• [DATA IN THIS EXERCISE]
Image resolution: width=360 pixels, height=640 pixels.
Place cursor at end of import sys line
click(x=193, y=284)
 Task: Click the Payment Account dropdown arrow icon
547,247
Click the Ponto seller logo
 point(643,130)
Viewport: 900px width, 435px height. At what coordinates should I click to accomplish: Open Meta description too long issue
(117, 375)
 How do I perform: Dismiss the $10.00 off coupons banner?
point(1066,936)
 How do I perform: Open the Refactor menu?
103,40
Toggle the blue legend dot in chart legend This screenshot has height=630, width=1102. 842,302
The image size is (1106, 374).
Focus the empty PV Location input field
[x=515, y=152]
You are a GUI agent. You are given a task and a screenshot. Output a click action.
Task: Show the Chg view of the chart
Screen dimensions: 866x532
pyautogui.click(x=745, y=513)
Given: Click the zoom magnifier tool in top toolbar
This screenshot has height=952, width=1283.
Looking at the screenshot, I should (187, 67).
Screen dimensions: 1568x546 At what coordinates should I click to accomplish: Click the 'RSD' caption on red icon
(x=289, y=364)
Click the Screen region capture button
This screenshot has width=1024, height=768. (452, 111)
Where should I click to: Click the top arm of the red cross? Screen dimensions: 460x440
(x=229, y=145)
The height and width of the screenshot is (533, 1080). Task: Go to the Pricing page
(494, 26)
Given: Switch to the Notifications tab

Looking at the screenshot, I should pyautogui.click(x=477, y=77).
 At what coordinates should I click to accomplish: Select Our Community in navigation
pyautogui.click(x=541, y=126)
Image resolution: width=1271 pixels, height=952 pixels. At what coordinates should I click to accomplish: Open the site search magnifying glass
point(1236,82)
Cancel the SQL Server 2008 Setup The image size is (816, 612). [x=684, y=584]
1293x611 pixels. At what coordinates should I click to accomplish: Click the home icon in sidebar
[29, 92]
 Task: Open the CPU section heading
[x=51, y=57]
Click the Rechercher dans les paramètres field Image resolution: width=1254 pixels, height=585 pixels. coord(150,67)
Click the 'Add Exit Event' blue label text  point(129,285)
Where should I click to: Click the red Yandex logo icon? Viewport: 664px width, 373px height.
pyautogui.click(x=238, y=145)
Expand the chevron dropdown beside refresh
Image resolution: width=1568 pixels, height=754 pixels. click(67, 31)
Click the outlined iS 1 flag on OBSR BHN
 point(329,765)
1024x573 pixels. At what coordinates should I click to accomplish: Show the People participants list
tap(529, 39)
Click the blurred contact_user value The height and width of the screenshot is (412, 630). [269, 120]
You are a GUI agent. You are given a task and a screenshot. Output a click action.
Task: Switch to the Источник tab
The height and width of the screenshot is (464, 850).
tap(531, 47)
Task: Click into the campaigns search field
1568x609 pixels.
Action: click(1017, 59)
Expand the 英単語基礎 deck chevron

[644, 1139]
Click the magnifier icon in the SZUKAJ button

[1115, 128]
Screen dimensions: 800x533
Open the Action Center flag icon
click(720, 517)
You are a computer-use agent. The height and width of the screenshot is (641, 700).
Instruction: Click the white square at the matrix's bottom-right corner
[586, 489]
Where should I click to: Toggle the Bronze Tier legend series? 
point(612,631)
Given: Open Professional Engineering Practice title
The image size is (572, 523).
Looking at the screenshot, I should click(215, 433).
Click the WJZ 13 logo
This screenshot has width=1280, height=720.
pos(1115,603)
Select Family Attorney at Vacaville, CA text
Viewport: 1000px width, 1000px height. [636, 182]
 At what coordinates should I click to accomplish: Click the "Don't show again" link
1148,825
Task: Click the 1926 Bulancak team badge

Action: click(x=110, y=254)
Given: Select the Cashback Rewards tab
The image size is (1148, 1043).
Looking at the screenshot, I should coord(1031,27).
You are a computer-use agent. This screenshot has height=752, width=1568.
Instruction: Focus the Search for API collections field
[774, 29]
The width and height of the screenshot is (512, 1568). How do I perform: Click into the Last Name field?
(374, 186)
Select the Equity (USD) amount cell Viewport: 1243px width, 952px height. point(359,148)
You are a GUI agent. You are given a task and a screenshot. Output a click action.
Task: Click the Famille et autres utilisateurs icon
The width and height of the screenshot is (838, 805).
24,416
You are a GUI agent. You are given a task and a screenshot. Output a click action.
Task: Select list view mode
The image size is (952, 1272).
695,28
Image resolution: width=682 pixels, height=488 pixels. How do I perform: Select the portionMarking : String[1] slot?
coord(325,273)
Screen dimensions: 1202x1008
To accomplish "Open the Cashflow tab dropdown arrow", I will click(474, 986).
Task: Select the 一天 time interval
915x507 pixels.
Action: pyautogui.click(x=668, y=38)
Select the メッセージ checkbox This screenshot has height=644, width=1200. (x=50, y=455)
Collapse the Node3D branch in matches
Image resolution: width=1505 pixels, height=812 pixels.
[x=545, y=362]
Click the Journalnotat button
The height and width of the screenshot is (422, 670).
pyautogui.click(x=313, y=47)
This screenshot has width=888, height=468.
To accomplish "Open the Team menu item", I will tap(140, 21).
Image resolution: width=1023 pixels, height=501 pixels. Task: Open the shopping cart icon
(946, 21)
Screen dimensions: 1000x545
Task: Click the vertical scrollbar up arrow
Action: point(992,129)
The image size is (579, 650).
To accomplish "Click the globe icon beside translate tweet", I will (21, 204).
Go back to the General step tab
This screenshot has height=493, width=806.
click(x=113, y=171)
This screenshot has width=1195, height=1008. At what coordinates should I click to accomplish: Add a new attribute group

• [PROMPT]
Could you copy out all of the records above exactly?

• [RESPONSE TO THIS EXERCISE]
Image resolution: width=360 pixels, height=640 pixels.
Place cursor at end of import sys line
click(x=193, y=284)
 Task: Click the Payment Account dropdown arrow icon
547,247
Click the Ponto seller logo
 point(643,130)
Viewport: 900px width, 435px height. At what coordinates should I click to accomplish: Open Meta description too long issue
(117, 375)
 How do I perform: Dismiss the $10.00 off coupons banner?
point(1066,936)
 How do I perform: Open the Refactor menu?
103,40
Toggle the blue legend dot in chart legend This screenshot has height=630, width=1102. 842,302
The image size is (1106, 374).
Focus the empty PV Location input field
[x=515, y=152]
You are a GUI agent. You are given a task and a screenshot. Output a click action.
Task: Show the Chg view of the chart
Screen dimensions: 866x532
pyautogui.click(x=745, y=513)
Given: Click the zoom magnifier tool in top toolbar
This screenshot has height=952, width=1283.
Looking at the screenshot, I should (187, 67).
Screen dimensions: 1568x546 At what coordinates should I click to accomplish: Click the 'RSD' caption on red icon
(x=289, y=364)
Click the Screen region capture button
This screenshot has width=1024, height=768. (452, 111)
Where should I click to: Click the top arm of the red cross? Screen dimensions: 460x440
(x=229, y=145)
The height and width of the screenshot is (533, 1080). Task: Go to the Pricing page
(494, 26)
Given: Switch to the Notifications tab

Looking at the screenshot, I should pyautogui.click(x=477, y=77).
 At what coordinates should I click to accomplish: Select Our Community in navigation
pyautogui.click(x=541, y=126)
Image resolution: width=1271 pixels, height=952 pixels. At what coordinates should I click to accomplish: Open the site search magnifying glass
point(1236,82)
Cancel the SQL Server 2008 Setup The image size is (816, 612). [x=684, y=584]
1293x611 pixels. At what coordinates should I click to accomplish: Click the home icon in sidebar
[29, 92]
 Task: Open the CPU section heading
[x=51, y=57]
Click the Rechercher dans les paramètres field Image resolution: width=1254 pixels, height=585 pixels. coord(150,67)
Click the 'Add Exit Event' blue label text  point(129,285)
Where should I click to: Click the red Yandex logo icon? Viewport: 664px width, 373px height.
pyautogui.click(x=238, y=145)
Expand the chevron dropdown beside refresh
Image resolution: width=1568 pixels, height=754 pixels. click(67, 31)
Click the outlined iS 1 flag on OBSR BHN
 point(329,765)
1024x573 pixels. At what coordinates should I click to accomplish: Show the People participants list
tap(529, 39)
Click the blurred contact_user value The height and width of the screenshot is (412, 630). [269, 120]
You are a GUI agent. You are given a task and a screenshot. Output a click action.
Task: Switch to the Источник tab
The height and width of the screenshot is (464, 850).
tap(531, 47)
Task: Click into the campaigns search field
1568x609 pixels.
Action: click(1017, 59)
Expand the 英単語基礎 deck chevron

[644, 1139]
Click the magnifier icon in the SZUKAJ button

[1115, 128]
Screen dimensions: 800x533
Open the Action Center flag icon
click(720, 517)
You are a computer-use agent. The height and width of the screenshot is (641, 700).
Instruction: Click the white square at the matrix's bottom-right corner
[586, 489]
Where should I click to: Toggle the Bronze Tier legend series? 
point(612,631)
Given: Open Professional Engineering Practice title
The image size is (572, 523).
Looking at the screenshot, I should click(215, 433).
Click the WJZ 13 logo
This screenshot has width=1280, height=720.
pos(1115,603)
Select Family Attorney at Vacaville, CA text
Viewport: 1000px width, 1000px height. [636, 182]
 At what coordinates should I click to accomplish: Click the "Don't show again" link
1148,825
Task: Click the 1926 Bulancak team badge

Action: click(x=110, y=254)
Given: Select the Cashback Rewards tab
The image size is (1148, 1043).
Looking at the screenshot, I should coord(1031,27).
You are a computer-use agent. This screenshot has height=752, width=1568.
Instruction: Focus the Search for API collections field
[774, 29]
The width and height of the screenshot is (512, 1568). How do I perform: Click into the Last Name field?
(374, 186)
Select the Equity (USD) amount cell Viewport: 1243px width, 952px height. point(359,148)
You are a GUI agent. You are given a task and a screenshot. Output a click action.
Task: Click the Famille et autres utilisateurs icon
The width and height of the screenshot is (838, 805).
24,416
You are a GUI agent. You are given a task and a screenshot. Output a click action.
Task: Select list view mode
The image size is (952, 1272).
695,28
Image resolution: width=682 pixels, height=488 pixels. How do I perform: Select the portionMarking : String[1] slot?
coord(325,273)
Screen dimensions: 1202x1008
To accomplish "Open the Cashflow tab dropdown arrow", I will click(474, 986).
Task: Select the 一天 time interval
915x507 pixels.
Action: pyautogui.click(x=668, y=38)
Select the メッセージ checkbox This screenshot has height=644, width=1200. (x=50, y=455)
Collapse the Node3D branch in matches
Image resolution: width=1505 pixels, height=812 pixels.
[x=545, y=362]
Click the Journalnotat button
The height and width of the screenshot is (422, 670).
pyautogui.click(x=313, y=47)
This screenshot has width=888, height=468.
To accomplish "Open the Team menu item", I will tap(140, 21).
Image resolution: width=1023 pixels, height=501 pixels. Task: Open the shopping cart icon
(946, 21)
Screen dimensions: 1000x545
Task: Click the vertical scrollbar up arrow
Action: point(992,129)
The image size is (579, 650).
To accomplish "Click the globe icon beside translate tweet", I will (21, 204).
Go back to the General step tab
This screenshot has height=493, width=806.
click(x=113, y=171)
This screenshot has width=1195, height=1008. At what coordinates should I click to accomplish: Add a new attribute group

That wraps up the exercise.